Mrs Long, who has worked with the Roma community for a number of years, added: "We collectively created a situation where the rights of the wider Romani communities are being sacrificed in the interest of a select few.

"If we are not honest enough to acknowledge this, we condemn the Romani people to a life on the margins of our society, where being vulnerable actually suits certain interests."

'The Roma way'

LORAG deny the claims. It says it "can confirm that none of our employees reported any such concerns… prior to 23 May 2018".

In Belfast Trust documents, obtained by BBC NI's the Nolan Show under the Freedom of Information Act, the 23 May meeting was noted by a trust official.

The document stated: "During this meeting LORAG stated that they were aware that charging for benefits was happening but that this was the Roma way."

LORAG denied this claim and said it would be pursuing the matter with the Belfast Trust.

Sinn Féin MLA Máirtín Ó Muilleoir has faced questions about his relationship with RRCANI and Mr Nicola.

After the Nolan Show revealed that Mr Nicola was involved in exploitation of the Roma community, Mr Ó Muilleoir told the BBC that Sinn Féin disengaged with the RRCANI centre when he was confronted with what he described as a "vile, malicious poster" on 16 August.

Image caption,
Máirtín Ó Muilleoir has faced questions over links with RRCANI

The Nolan Show has no evidence that RRCANI was in any way behind the malicious poster campaign mentioned by Mr Ó Muilleoir, and police have continued to investigate the source of those posters.

However, Gerard Rice was at the RRCANI AGM in October.

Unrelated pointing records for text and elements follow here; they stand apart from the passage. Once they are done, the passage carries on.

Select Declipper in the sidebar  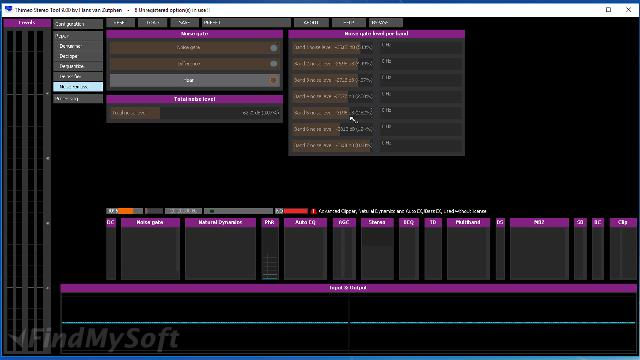[78, 56]
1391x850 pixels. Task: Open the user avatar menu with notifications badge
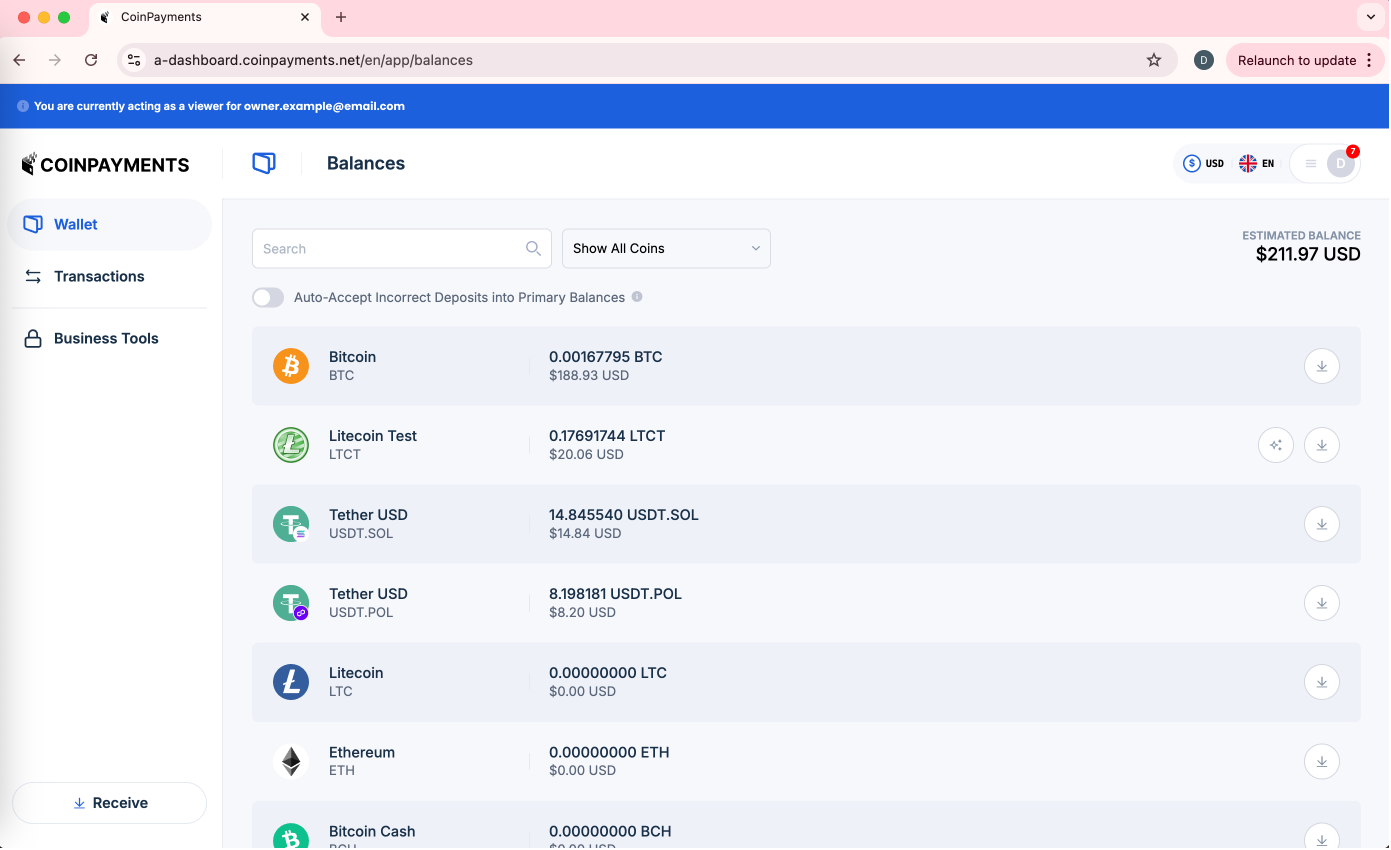click(x=1338, y=163)
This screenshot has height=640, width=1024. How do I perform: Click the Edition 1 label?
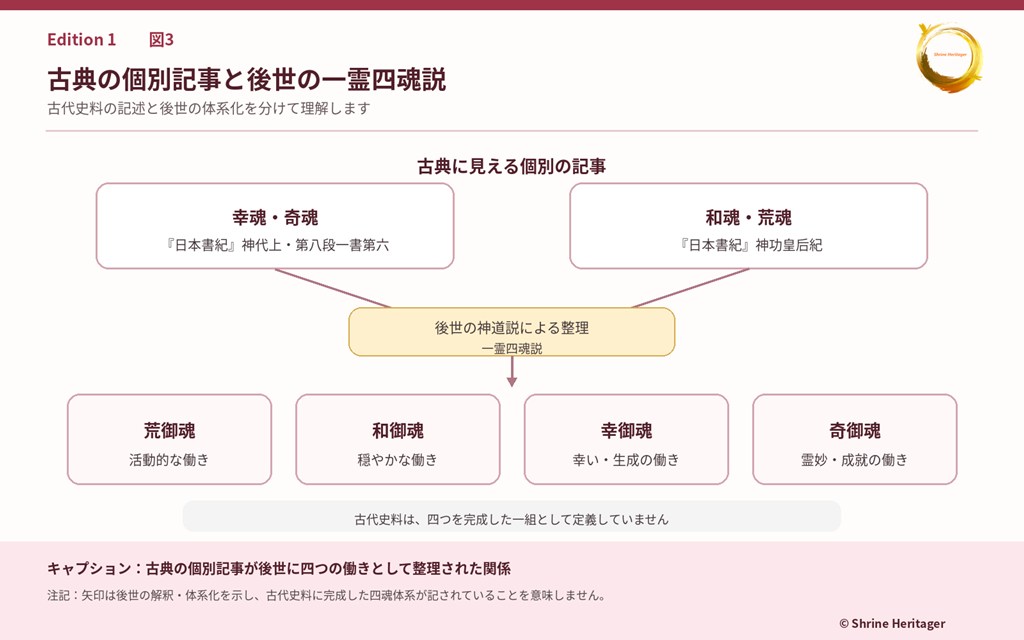[x=82, y=40]
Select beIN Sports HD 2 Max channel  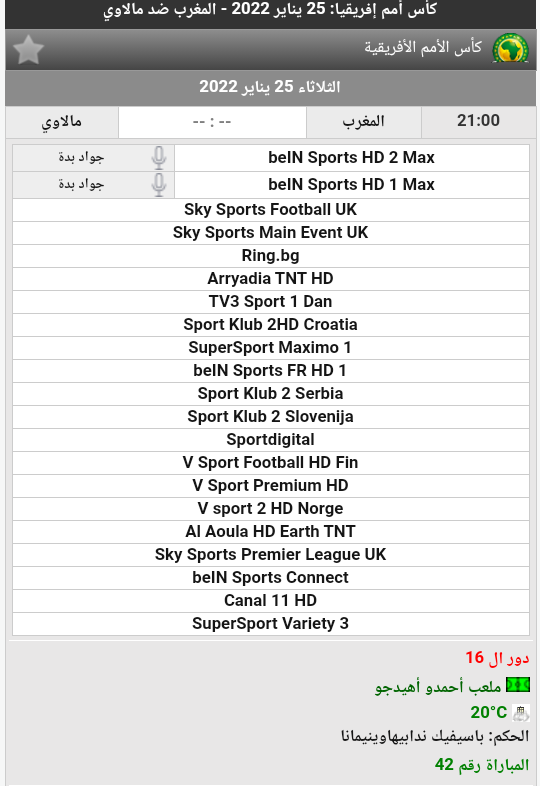coord(351,157)
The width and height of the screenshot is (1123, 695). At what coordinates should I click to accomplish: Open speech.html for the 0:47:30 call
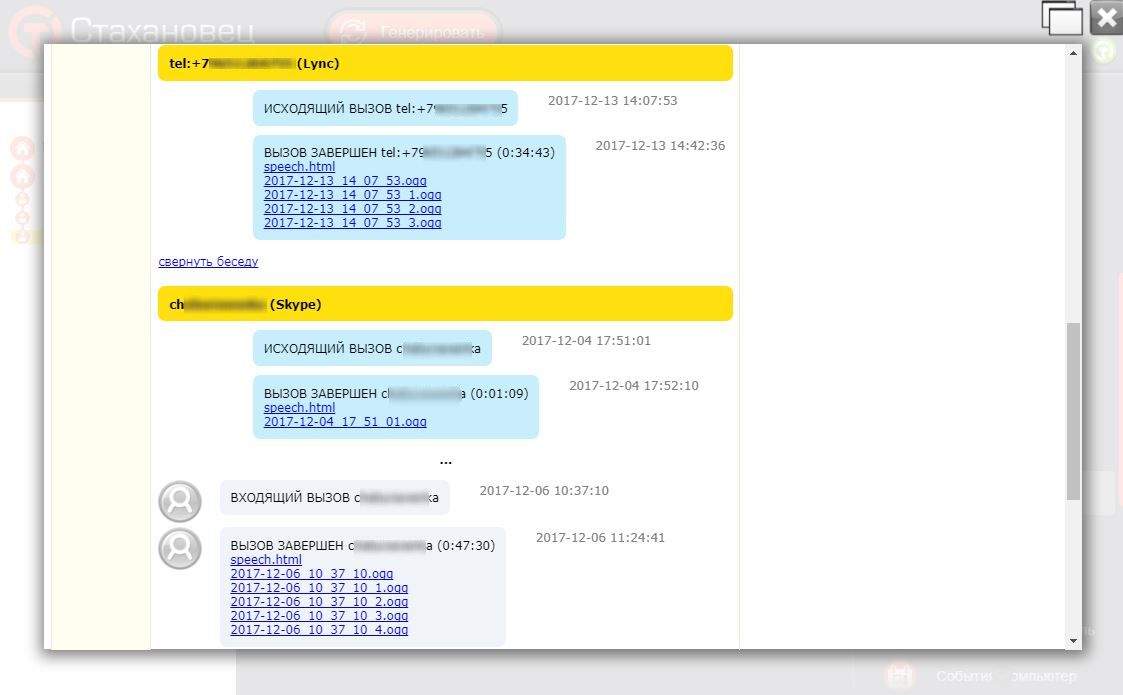click(x=266, y=559)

Mr Rice is a prominent Sinn Féin member in south Belfast.

Mr Ó Muilleoir has also advocated on behalf of RRCANI with a number of agencies.

Earlier this year Minority Ethnic Diversity Fund (MEDF) money for LORAG and RRCANI was stopped.

The Executive Office said at the time that "four other successful applicants" would be working with the Roma community.

Virtual monopoly

But Mr Ó Muilleoir seemed to be campaigning for RRCANI to have a virtual monopoly over funding for the Roma community.

Documents obtained by the Nolan Show show that in May 2018 - just before the trust and SureStart pulled services from the RRCANI building - Mr Ó Muilleoir advocated on behalf of RRCANI to the head of the civil service.

He told David Sterling that: "It is important to point out that one month into this new financial year, RRCANI has not been approached by any organisation or agency which claims to be prepared to carry out MEDF funding.

"Neither, of course, has RRCANI as the representative group for the Roma in the region given its consent to work with any of these groups".

He asked how these groups planned to show how they would work with the Roma people "when they clearly were not going to deal with the body which represents the Roma".

The Nolan Show asked Mr Ó Muilleoir why he did not think other groups would provide these services, and why he thought people needed to ask RRCANI's permission. He did not respond.

Mr Sterling pointed out that there were Roma people in other parts of Northern Ireland.

He told Mr Ó Muilleoir that Roma people "like any other local residents, are free to engage with RRCANI or any other group providing services of relevance to them" and that "the Roma community already do so".

Sinn Féin did not respond to questions from the Nolan Show.